Set down, please, exactly the lines below that run from the line with "Natascha D. Krauer (175, 492)" to the line with "Students (1088, 32)", both lines included.

**Given information**
-.-.-
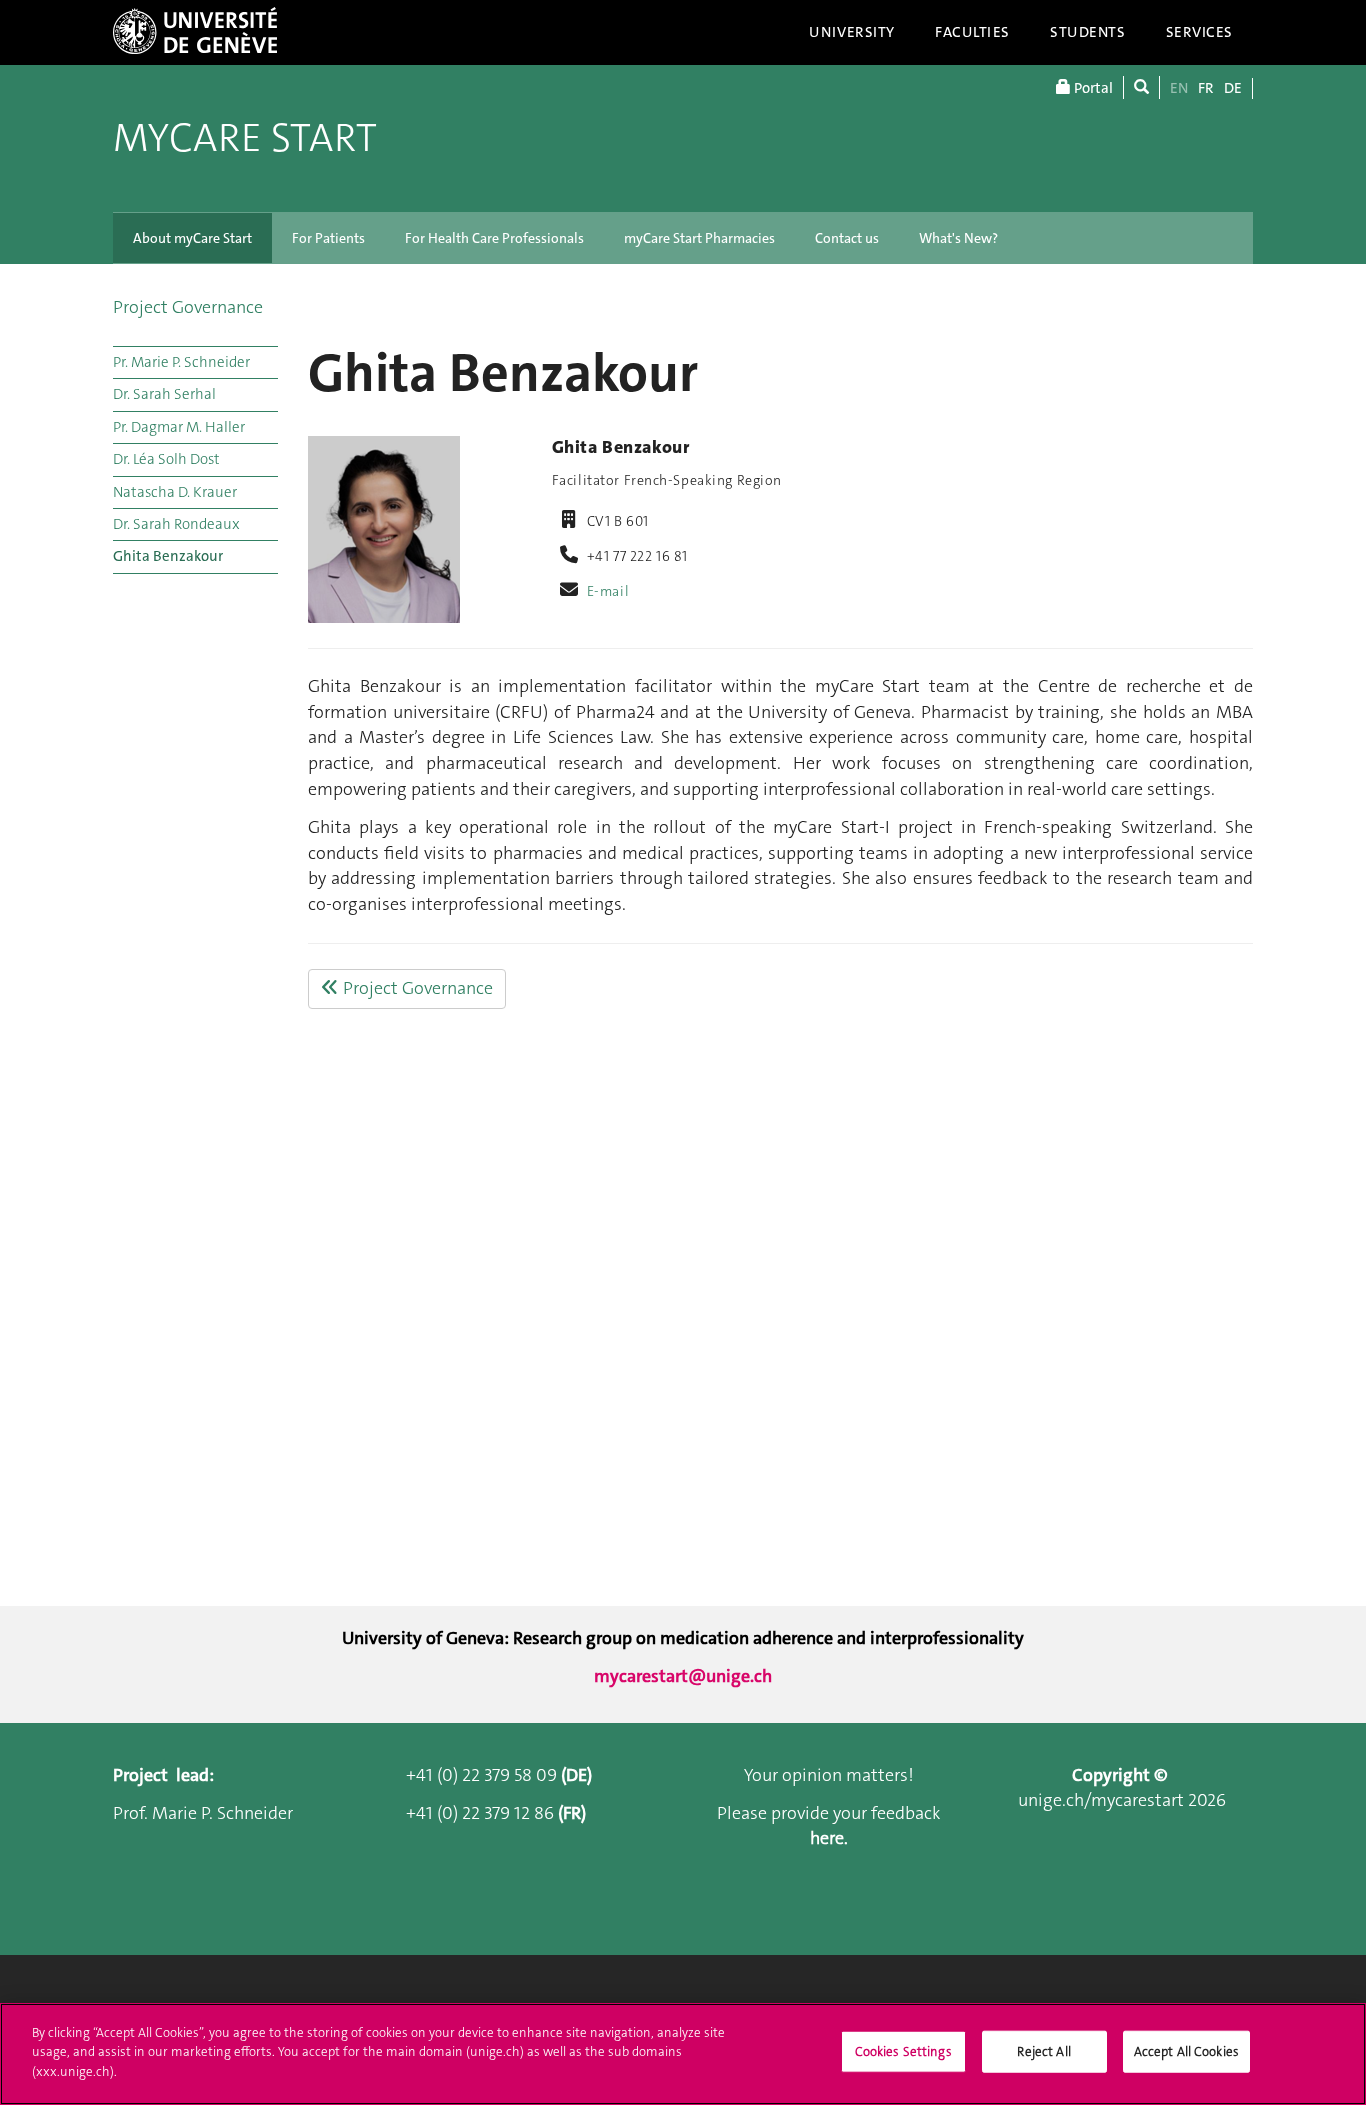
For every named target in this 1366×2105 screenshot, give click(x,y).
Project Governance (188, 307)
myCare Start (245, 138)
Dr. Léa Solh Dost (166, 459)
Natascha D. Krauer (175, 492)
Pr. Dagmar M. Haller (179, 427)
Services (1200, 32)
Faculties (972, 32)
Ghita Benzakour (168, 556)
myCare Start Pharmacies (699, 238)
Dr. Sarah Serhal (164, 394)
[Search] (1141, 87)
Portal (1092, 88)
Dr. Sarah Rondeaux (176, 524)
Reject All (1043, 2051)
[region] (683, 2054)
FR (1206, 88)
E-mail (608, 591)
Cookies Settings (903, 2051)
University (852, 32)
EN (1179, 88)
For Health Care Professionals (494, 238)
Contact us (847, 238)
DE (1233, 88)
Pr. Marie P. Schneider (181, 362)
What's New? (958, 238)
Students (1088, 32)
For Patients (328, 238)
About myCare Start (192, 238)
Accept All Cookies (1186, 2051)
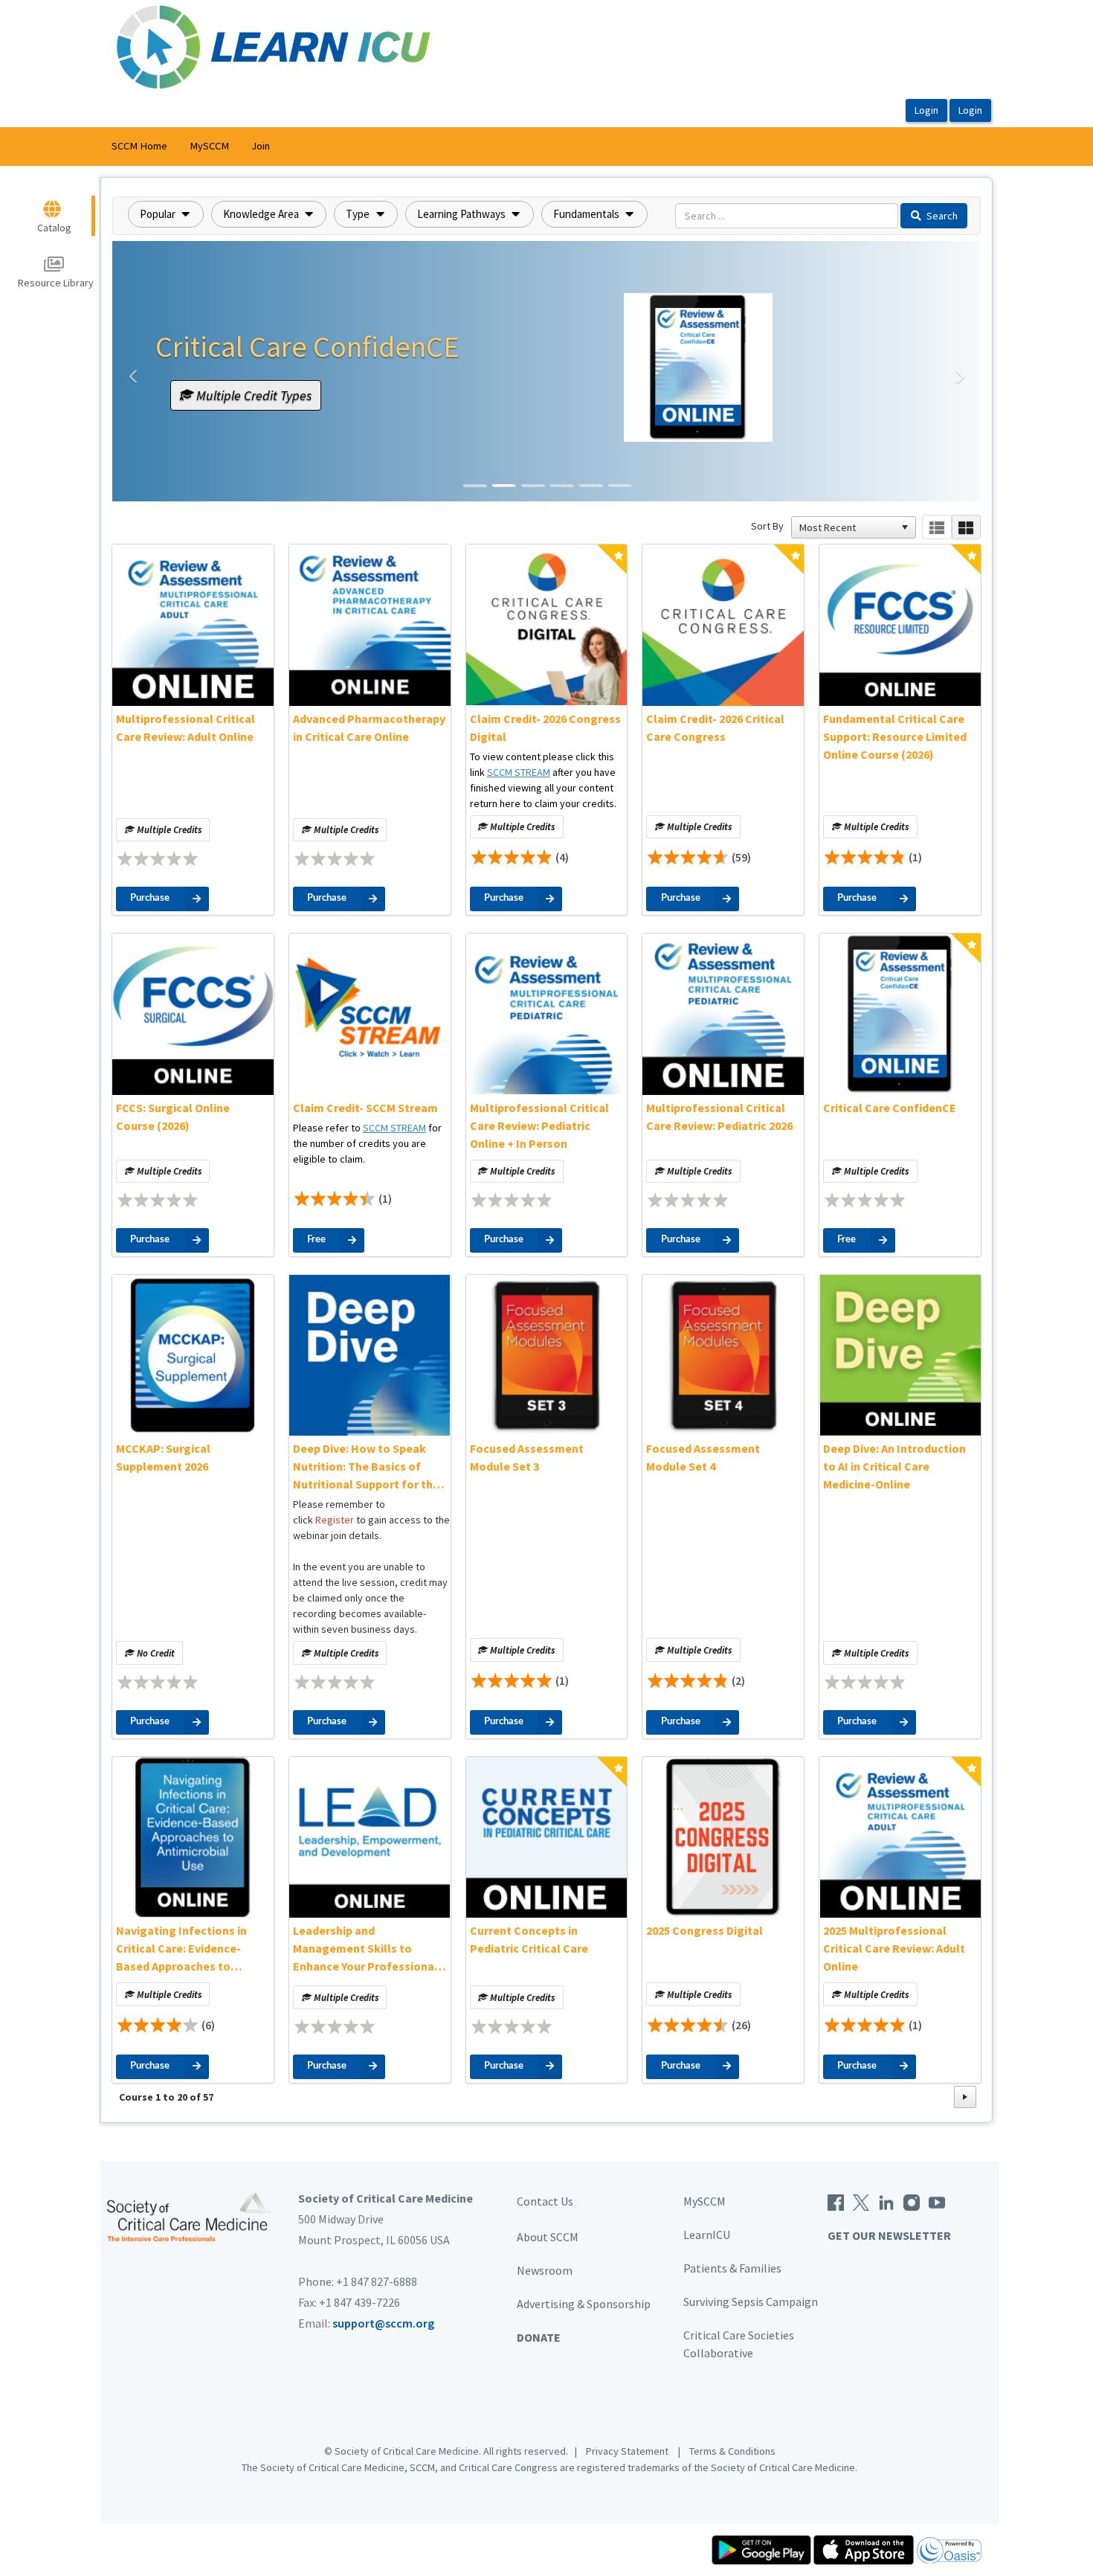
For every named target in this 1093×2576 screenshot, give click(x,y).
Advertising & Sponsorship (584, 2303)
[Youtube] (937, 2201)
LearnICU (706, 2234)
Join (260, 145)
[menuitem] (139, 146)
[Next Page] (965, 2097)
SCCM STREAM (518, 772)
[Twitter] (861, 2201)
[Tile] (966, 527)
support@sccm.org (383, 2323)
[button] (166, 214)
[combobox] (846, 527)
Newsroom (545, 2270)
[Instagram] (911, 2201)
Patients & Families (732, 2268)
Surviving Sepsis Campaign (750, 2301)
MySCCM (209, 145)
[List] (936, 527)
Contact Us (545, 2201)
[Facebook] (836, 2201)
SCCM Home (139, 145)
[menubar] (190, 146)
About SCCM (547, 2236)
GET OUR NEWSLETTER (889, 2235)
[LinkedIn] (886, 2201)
-.-.-
**Response for this exercise**
Natascha D. Krauer (175, 492)
Pr. Dagmar M. Haller (179, 427)
Services (1200, 32)
Faculties (972, 32)
Ghita Benzakour (168, 556)
myCare Start Pharmacies (699, 238)
Dr. Sarah Serhal (164, 394)
[Search] (1141, 87)
Portal (1092, 88)
Dr. Sarah Rondeaux (176, 524)
Reject All (1043, 2051)
[region] (683, 2054)
FR (1206, 88)
E-mail (608, 591)
Cookies Settings (903, 2051)
University (852, 32)
EN (1179, 88)
For Health Care Professionals (494, 238)
Contact us (847, 238)
DE (1233, 88)
Pr. Marie P. Schneider (181, 362)
What's New? (958, 238)
Students (1088, 32)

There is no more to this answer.